READING TEXT -
● ● ● ● ● ● ●

Among the children, the lack of certainty is causing distress. A Year 10 pupil said to his father: "A restriction order isn't helping the school and it means my friends can't have their younger brothers and sisters join us here."

 

Ida Bridgeman, Head Girl of Ampleforth College, who wrote and organised the letter commented: "The last year has been a difficult one for pupils because of Covid and this additional uncertainty means further worry and apprehension. I think the Prime Minister and his team should listen to the children who are at the school now. We feel safe here. "

 

One Y9 student said: ''I love Ampleforth and don't want to go to another school. Everyone else is worrying about lockdown and missing school but we have to worry about Gavin Williamson actually closing our school. I don't know why they are doing this. He should come and see what it is like here before he makes a decision like this."

UPDATE ON THIS STORY 5.40pm - Thu 25th February 2021

 

The girls' MP Kevin Hollinrake has received a copy of the letter and asked an urgent question in the House of Commons asking for a debate in government time. He said:

 

"Ampleforth (College) in my constituency it is fair to say has had past problems but these are now behind it. But there are some, I believe, in the educational system that are using relatively minor issues more recently as a pretext for the potential closure of the school. Could we have a debate in government time so this house can send a very strong message that this house does believe that faith schools are an important part of our education system going forward."

 

A ban on recruiting new pupils at the prestigious Ampleforth College has been lifted, despite Ofsted inspectors flagging continuing safeguarding concerns.

 

The Department for Education today withdrew an enforcement notice issued in November, which ordered the private school in North Yorkshire to “cease to admit any new students” from the end of December.

 

The notice was issued following an emergency inspection by Ofsted in September which found Ampleforth was failing to meet the independent school standards. The college said at the time it was appealing the decision as “we believe, and have been advised, that it is unjustified and based on incorrect information”.

 

The DfE said 21 /4/2021 it was lifting the notice after the school agreed to an action plan to meet the independent school standards by the autumn.

 

But an Ofsted monitoring report published today found the school was still not meeting all of the standards at the end of last month, and raised concerns about recent safeguarding incidents.

 

In the report, inspectors found that although “some improvements” had been made since a previous inspection in February, “weaknesses in the school’s safeguarding practice remain”.

 

A culture of safeguarding is “still not embedded”, and standards for the welfare, health and safety of pupils “remain unmet”.

 

Inspectors found recent safeguarding incidents

 

Inspectors also found there was a “near-miss road traffic accident” on site in early March, involving a visitor to the school who was not accompanied by a member of staff.

● ● ● ● ● ● ●

SOURCE MATERIAL -

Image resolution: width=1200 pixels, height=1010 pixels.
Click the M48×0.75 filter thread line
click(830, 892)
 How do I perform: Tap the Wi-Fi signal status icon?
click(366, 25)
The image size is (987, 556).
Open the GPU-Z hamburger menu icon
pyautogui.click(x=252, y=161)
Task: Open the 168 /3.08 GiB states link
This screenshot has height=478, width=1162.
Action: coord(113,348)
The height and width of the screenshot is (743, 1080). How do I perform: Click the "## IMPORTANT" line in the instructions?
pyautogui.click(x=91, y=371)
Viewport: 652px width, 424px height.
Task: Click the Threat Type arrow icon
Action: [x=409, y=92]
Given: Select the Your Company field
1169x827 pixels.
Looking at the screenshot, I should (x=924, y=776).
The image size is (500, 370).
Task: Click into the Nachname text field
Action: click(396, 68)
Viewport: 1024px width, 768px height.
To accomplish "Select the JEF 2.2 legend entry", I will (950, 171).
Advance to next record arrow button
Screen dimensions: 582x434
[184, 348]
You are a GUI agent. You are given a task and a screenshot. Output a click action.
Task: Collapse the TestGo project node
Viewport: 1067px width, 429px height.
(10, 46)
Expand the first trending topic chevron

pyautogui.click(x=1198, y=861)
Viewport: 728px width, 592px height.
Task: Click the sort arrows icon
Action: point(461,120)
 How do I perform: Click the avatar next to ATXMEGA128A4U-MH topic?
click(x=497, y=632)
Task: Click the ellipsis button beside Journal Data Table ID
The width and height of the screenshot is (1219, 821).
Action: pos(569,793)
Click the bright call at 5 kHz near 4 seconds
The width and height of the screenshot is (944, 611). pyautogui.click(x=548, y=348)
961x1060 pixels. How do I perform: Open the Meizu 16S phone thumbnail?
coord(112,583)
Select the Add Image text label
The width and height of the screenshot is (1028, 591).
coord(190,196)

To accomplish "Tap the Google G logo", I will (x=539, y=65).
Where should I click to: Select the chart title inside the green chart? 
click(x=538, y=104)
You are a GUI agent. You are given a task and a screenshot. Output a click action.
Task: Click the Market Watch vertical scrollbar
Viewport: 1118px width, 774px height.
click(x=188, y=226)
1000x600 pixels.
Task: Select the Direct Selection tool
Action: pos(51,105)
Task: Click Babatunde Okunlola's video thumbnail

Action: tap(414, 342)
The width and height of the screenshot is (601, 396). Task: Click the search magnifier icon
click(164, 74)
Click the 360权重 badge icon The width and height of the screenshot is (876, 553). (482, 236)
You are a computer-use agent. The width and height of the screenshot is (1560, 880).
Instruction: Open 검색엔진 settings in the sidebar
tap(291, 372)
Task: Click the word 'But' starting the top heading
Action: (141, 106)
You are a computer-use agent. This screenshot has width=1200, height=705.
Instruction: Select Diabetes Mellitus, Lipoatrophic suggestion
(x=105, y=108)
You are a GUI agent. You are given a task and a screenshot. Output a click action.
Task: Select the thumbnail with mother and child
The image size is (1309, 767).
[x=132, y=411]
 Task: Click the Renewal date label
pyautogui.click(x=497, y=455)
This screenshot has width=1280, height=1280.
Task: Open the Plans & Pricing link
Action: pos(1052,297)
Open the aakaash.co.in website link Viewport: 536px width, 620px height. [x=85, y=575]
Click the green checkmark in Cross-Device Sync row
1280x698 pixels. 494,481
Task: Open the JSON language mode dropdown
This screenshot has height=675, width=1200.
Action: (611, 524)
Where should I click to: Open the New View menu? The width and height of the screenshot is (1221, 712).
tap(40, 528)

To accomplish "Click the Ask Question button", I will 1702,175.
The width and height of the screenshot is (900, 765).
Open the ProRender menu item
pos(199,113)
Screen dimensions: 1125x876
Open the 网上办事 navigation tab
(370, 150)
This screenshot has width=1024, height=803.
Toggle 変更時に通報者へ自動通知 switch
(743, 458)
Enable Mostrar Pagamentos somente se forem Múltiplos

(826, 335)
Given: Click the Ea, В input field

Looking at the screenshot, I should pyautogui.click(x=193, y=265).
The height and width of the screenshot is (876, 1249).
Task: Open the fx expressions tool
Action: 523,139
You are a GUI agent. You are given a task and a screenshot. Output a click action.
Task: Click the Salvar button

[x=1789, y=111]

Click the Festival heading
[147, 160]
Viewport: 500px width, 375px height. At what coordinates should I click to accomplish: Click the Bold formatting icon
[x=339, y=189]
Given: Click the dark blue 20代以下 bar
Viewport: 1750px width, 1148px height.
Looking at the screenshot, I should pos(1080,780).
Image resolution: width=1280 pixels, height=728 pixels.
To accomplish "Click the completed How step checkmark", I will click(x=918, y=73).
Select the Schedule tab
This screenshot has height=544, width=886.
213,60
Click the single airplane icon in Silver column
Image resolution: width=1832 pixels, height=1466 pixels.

● ● ● ● ● ● ●

EXERCISE -
Go on with the news article about Ampleforth College, starting right after its last sentence.

TASK RESULT -
And just a week before the inspection, there was “a further serious safeguarding incident, relating to an unaccompanied visitor to the site”. This second incident “demonstrates that the school’s risk assessment policy and procedures are not applied consistently”, Ofsted said.

 

An external agency working with the trust to improve safeguarding reviewed school records in January, and identified “a number of recent cases of very serious child-on-child abuse”. This prompted a review of all online safeguarding records of current pupils by the school’s designated safeguarding lead and their deputies.

 

Inspectors found trustees were “not confident that they have a full knowledge of all child-on-child abuse that has taken place since the current online data storage tool for recording and managing safeguarding concerns was set up”.

 

Culture of safeguarding ‘not demonstrably evident’

 

Ofsted concluded that leaders had “not yet demonstrated that they fulfil all of their responsibilities effectively so that the independent school standards are met consistently and continually”.

 

“Despite a raft of very recently introduced systems, structures and policies, the desired all encompassing culture of safeguarding, underpinned by a recognition that a hypervigilance is necessary, is not demonstrably evident.”

 

The school, which charges boarders £36,000 a year, has been at the centre of a major child sex abuse inquiry.

 

Last year a report from the Independent Inquiry into Child Sexual Abuse (IICSA) highlighted five individuals who were connected to the school who have been convicted or cautioned in relation to offences involving sexual activity with a large number of children, or offences concerning pornography.

 

The report found “appalling sexual abuse” was inflicted on pupils at the college and its adjoining junior school.

 

School still has ‘close’ links to Abbey

 

The school said last year that a new governance structure had “effectively separated” the college from Ampleforth Abbey.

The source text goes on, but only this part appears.